(INPUT MATERIAL)

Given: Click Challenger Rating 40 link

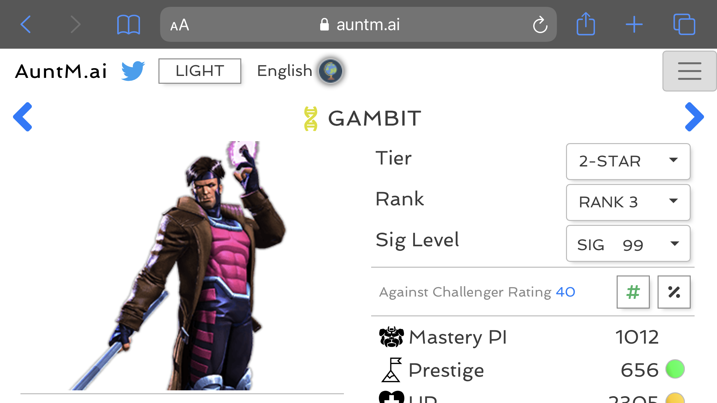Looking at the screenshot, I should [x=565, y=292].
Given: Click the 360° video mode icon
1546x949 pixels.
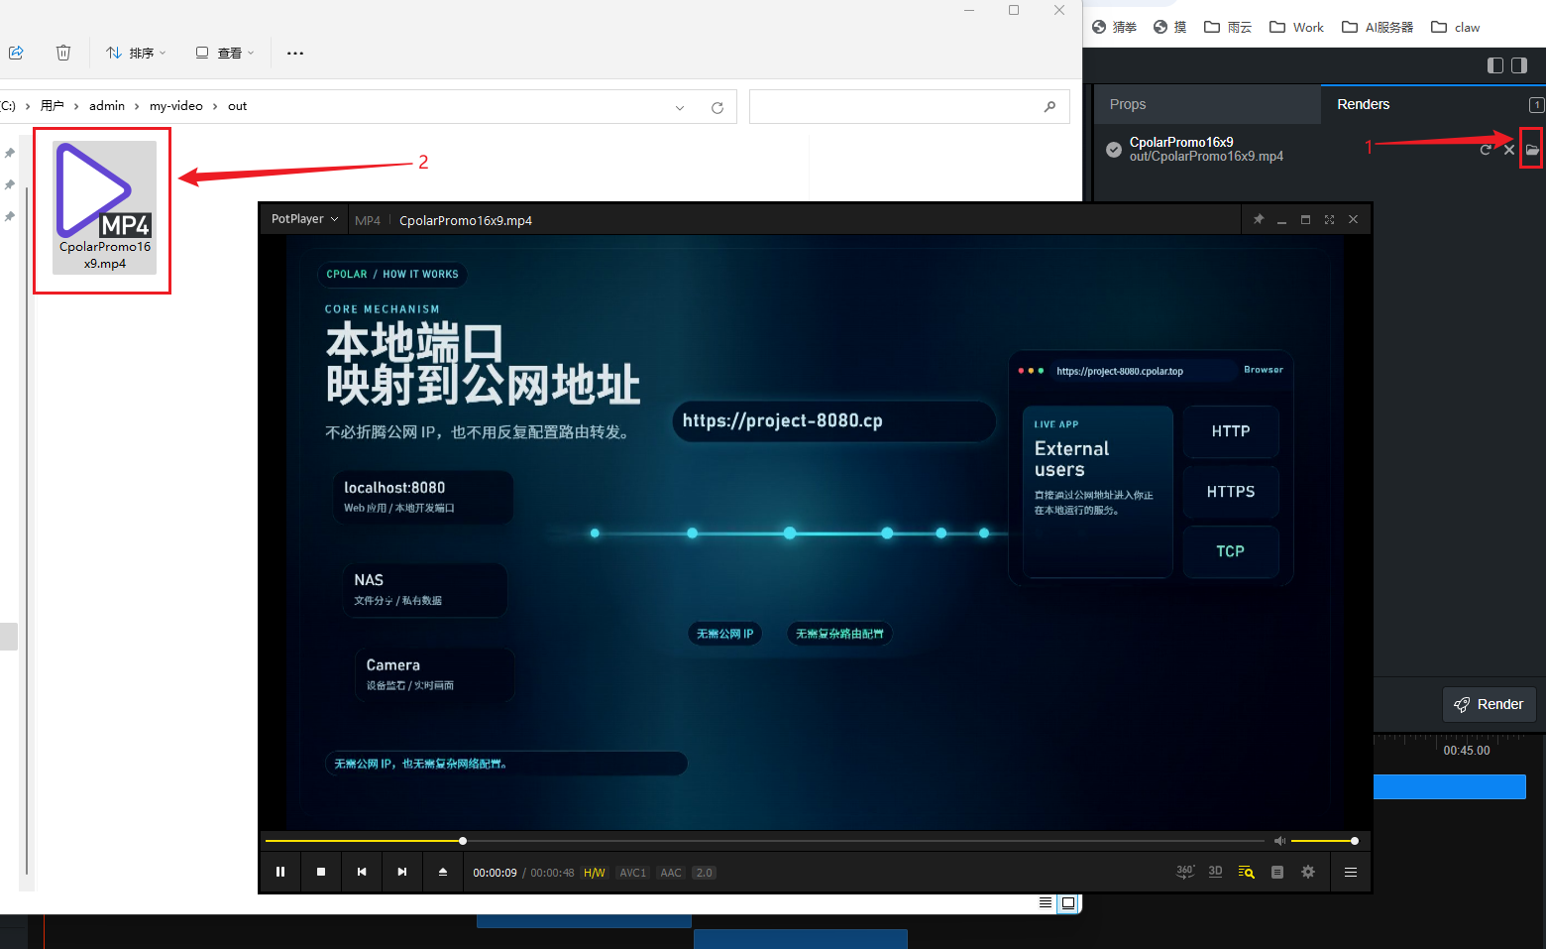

(End INPUT MATERIAL)
(INPUT MATERIAL)

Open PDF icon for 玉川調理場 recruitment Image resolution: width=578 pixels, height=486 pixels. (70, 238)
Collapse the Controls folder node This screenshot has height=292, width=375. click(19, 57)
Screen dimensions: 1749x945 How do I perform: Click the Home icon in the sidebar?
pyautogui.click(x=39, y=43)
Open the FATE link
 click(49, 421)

(End INPUT MATERIAL)

## PROBLEM STATEMENT
Write down, word for word, the lines above from the one containing "Given: Click the 360° video mode icon" through the one containing "1546x949 pixels.", both ends included.

## EXPECTED OUTPUT
Given: Click the 360° video mode icon
1546x949 pixels.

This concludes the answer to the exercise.